Resistance to TNF-Induced Cytotoxicity Correlates with an Abnormal Cleavage of Cytosolic Phospholipase A2

Abstract

To investigate the mechanism underlying the absence of arachidonic acid (AA) release by TNF in TNF-resistant cells, we first performed comparative analysis of phospholipid pools in both TNF-sensitive (MCF7) and their equivalent resistant cells (C1001). Quantification and incorporation studies of [3H]AA indicated that TNF-resistant cells were not depleted in AA. Furthermore, distribution of this fatty acid in different phospholipid pools was similar in both sensitive cells and their resistant counterparts, ruling out a defect in phospholipid pools. Since phospholipase A2 (PLA2) are the main enzymes releasing free AA, we investigated their relative contribution in the acquisition of cell resistance to TNF-induced cell death and AA release.
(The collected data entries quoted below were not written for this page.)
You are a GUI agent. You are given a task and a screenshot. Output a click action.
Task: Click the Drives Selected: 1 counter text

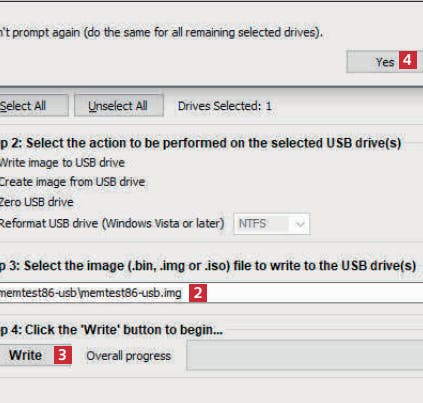(225, 106)

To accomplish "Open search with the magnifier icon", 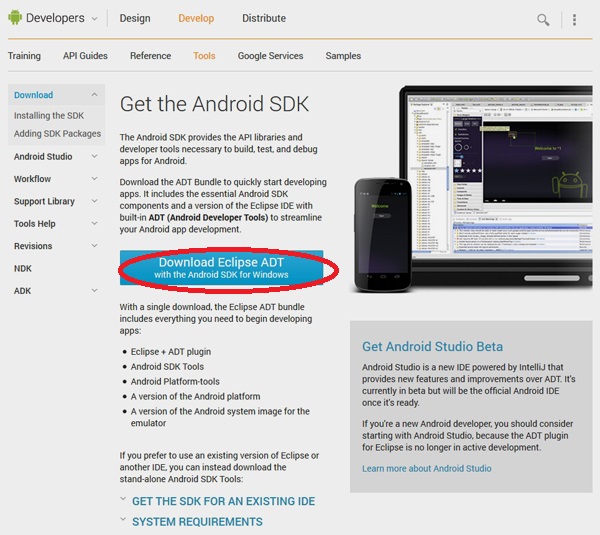I will pos(543,19).
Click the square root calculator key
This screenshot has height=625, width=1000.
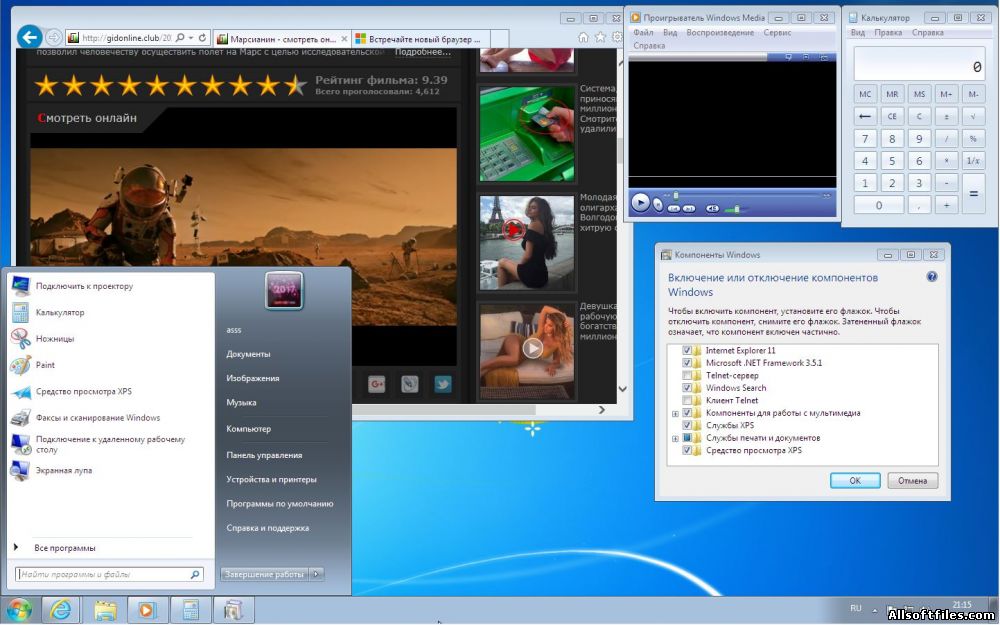click(x=972, y=117)
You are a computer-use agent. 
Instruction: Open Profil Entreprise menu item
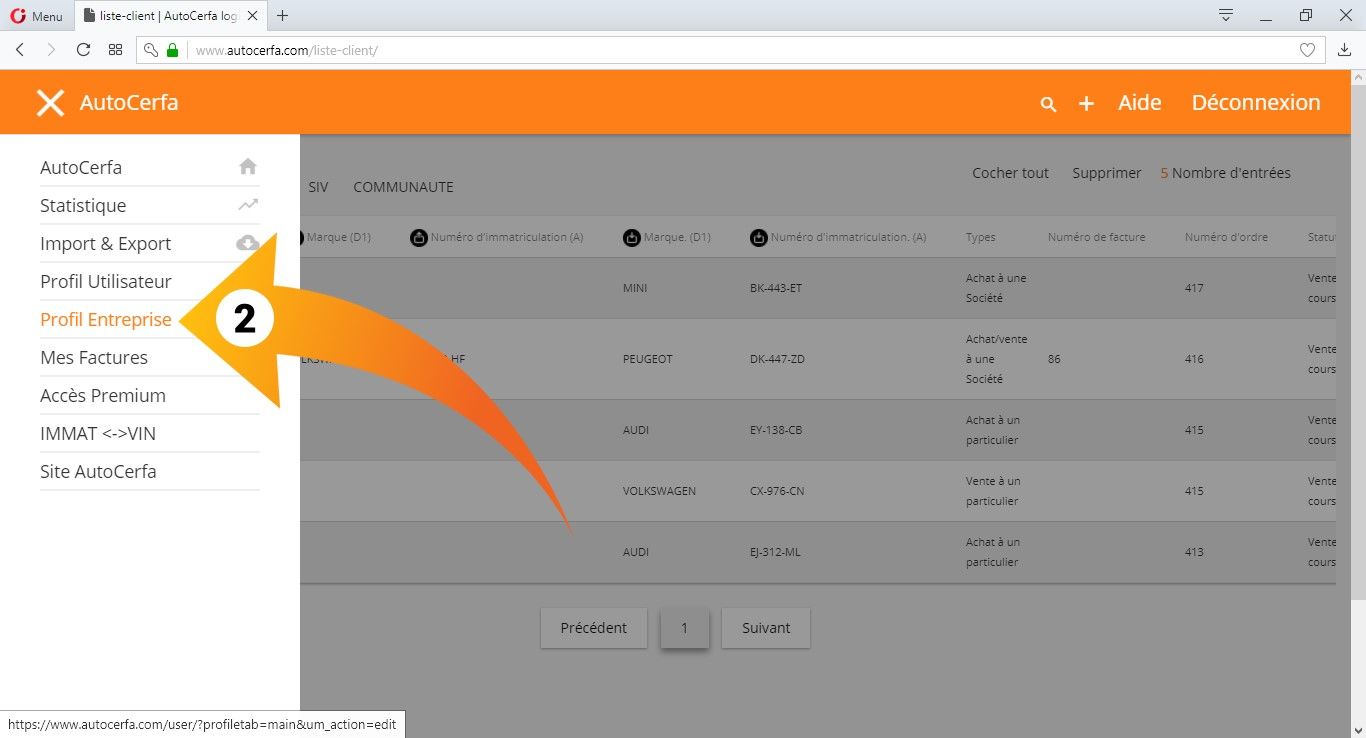point(106,320)
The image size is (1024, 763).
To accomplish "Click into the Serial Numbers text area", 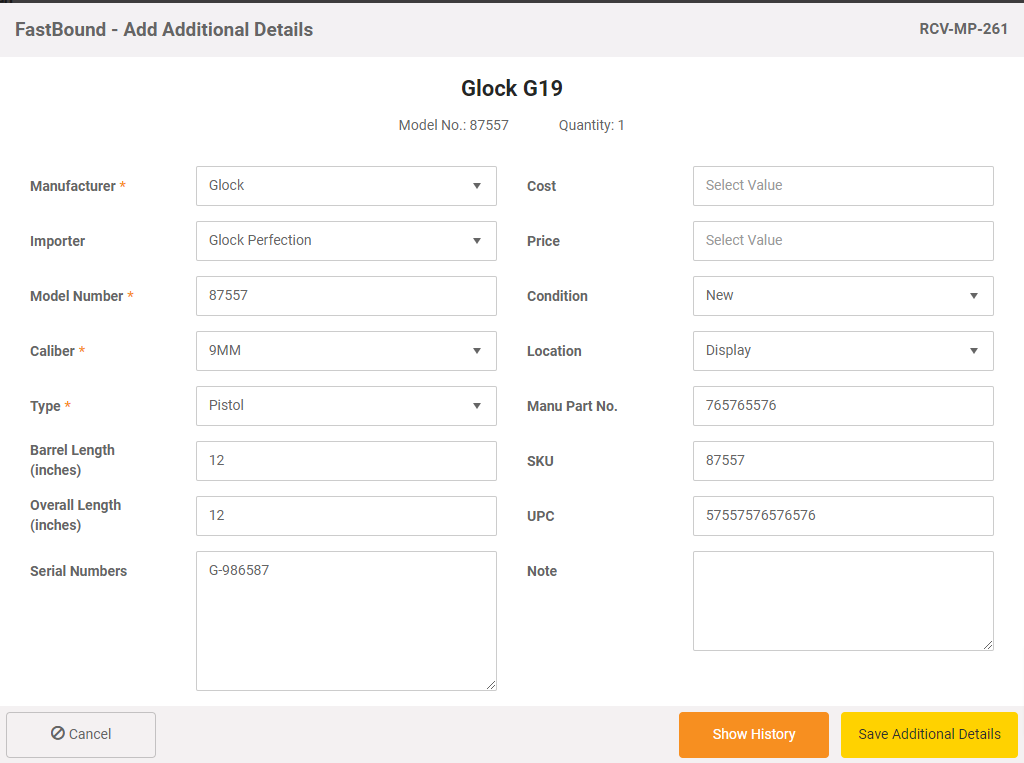I will [346, 621].

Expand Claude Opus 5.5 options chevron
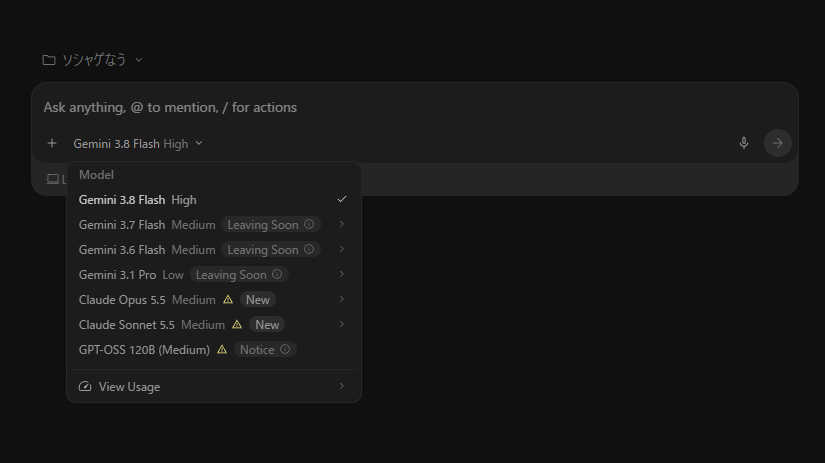click(x=341, y=299)
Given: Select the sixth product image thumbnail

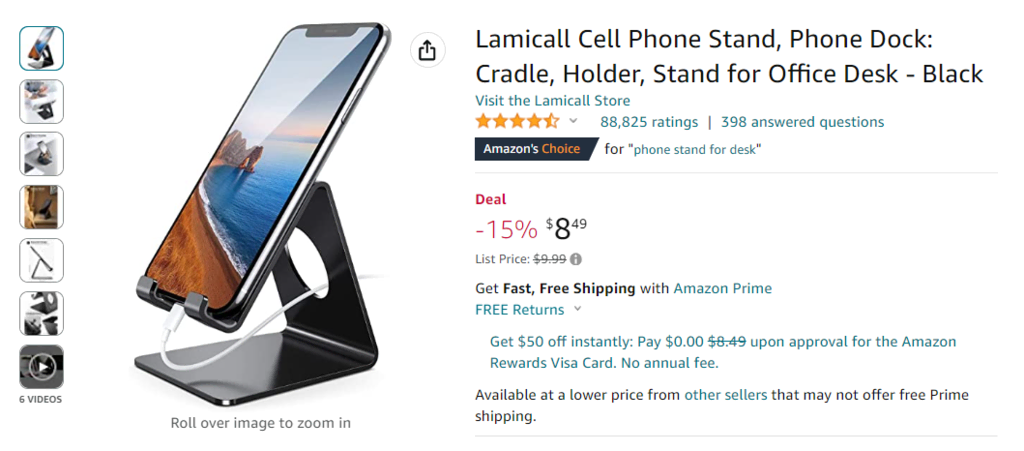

For this purpose, we used two PLA2 inhibitors, methylarachidonyl fluorophosphate (MAFP) and bromoenol lactone (BEL), which selectively and irreversibly inhibit the cytosolic PLA2 (cPLA2) and the Ca2+-independent PLA2, respectively. Although a significant inhibitory effect of MAFP on both TNF-induced AA release and PLA2 activity in MCF7 was observed, BEL had no effect. The inhibitory effect of MAFP on cPLA2 activity correlated with an inhibition of TNF-induced cell death. Western blot analysis revealed that TNF induced a differential cleavage of cPLA2 in TNF-sensitive vs TNF-resistant cells. Although the p70 (70-kDa) form of cPLA2 was specifically increased in TNF-sensitive cells, a cleaved form, p50 (50 kDa), was selectively observed in TNF-resistant C1001 cells in the presence or absence of TNF. These findings suggest that the acquisition of cell resistance to this cytokine may involve an abnormal cPLA2 cleavage.